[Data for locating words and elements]

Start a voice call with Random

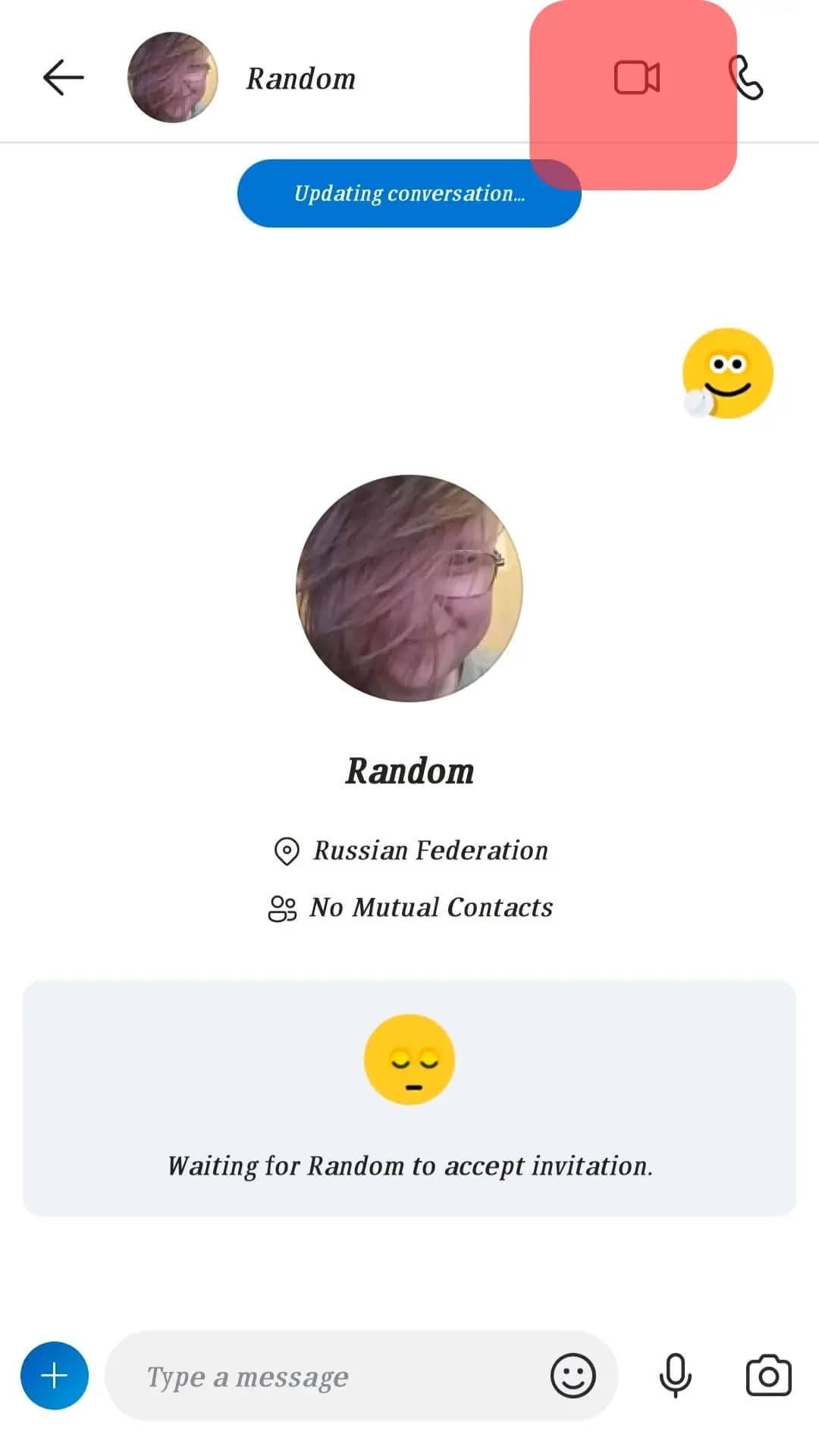click(746, 78)
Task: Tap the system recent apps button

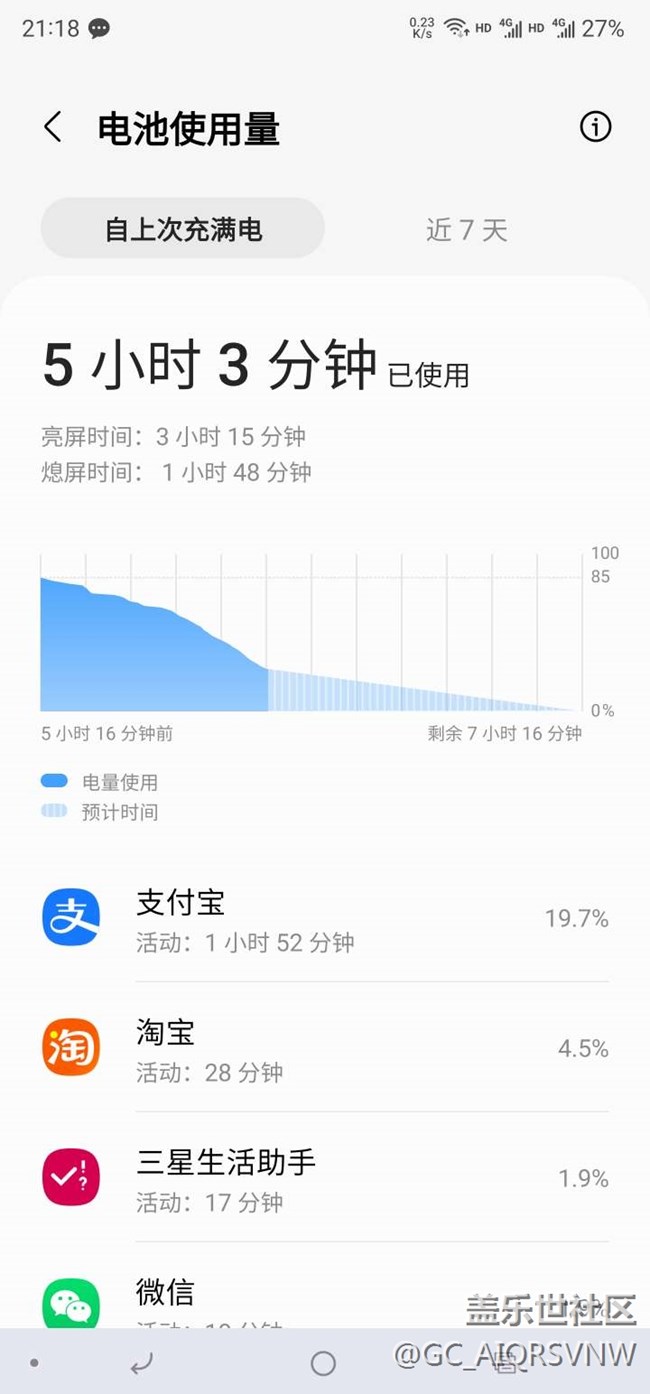Action: pos(505,1363)
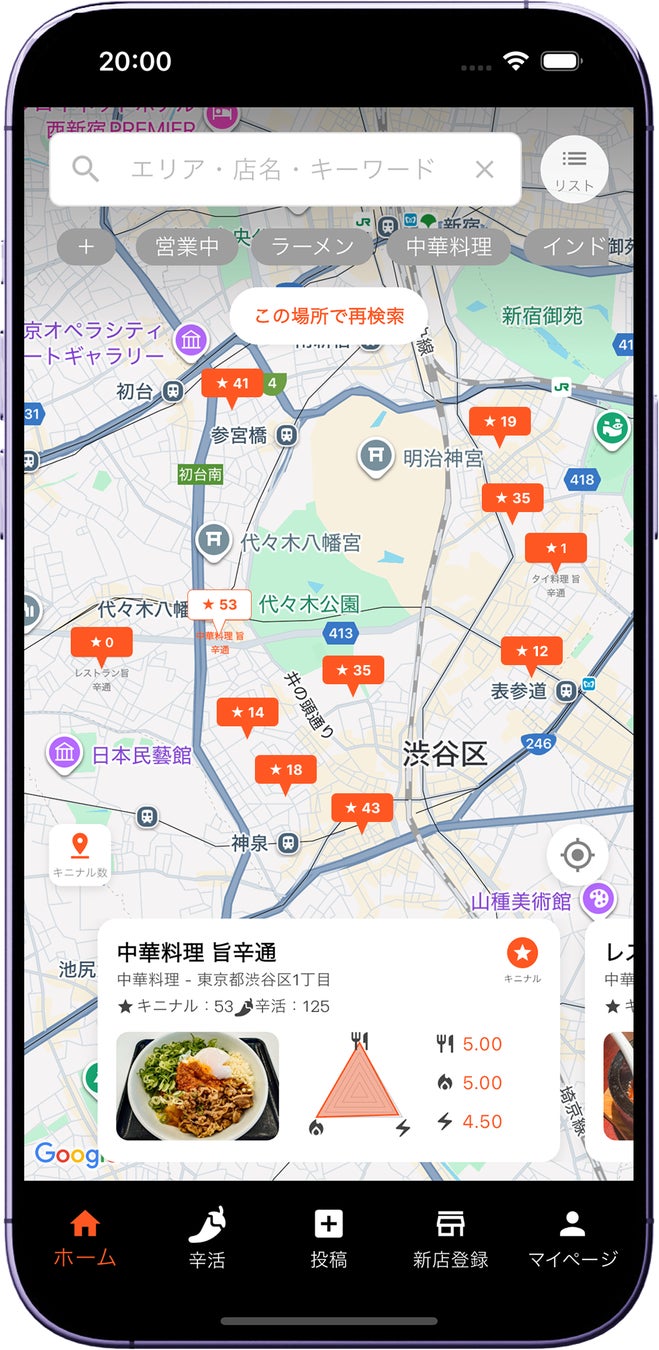Tap the ★ 43 restaurant pin

362,809
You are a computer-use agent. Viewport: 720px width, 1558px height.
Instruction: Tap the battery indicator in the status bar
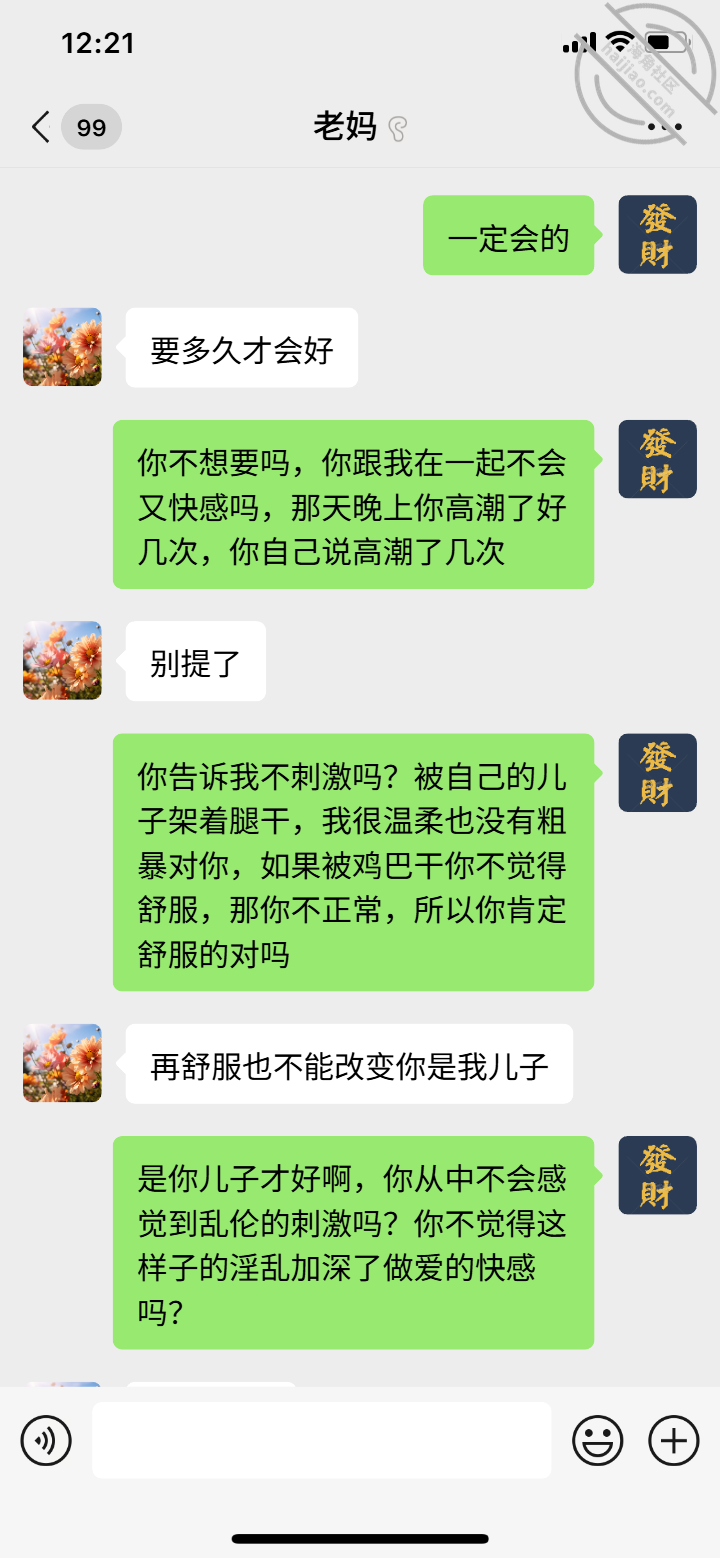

> Work required
Copy every line of the records above verbatim, leaving out the pictures.

> Output below
Start a voice call with Random

click(746, 78)
Task: Tap the system recent apps button

Action: pos(505,1363)
Tap the ★ 43 restaurant pin

362,809
You are a computer-use agent. Viewport: 720px width, 1558px height.
Instruction: Tap the battery indicator in the status bar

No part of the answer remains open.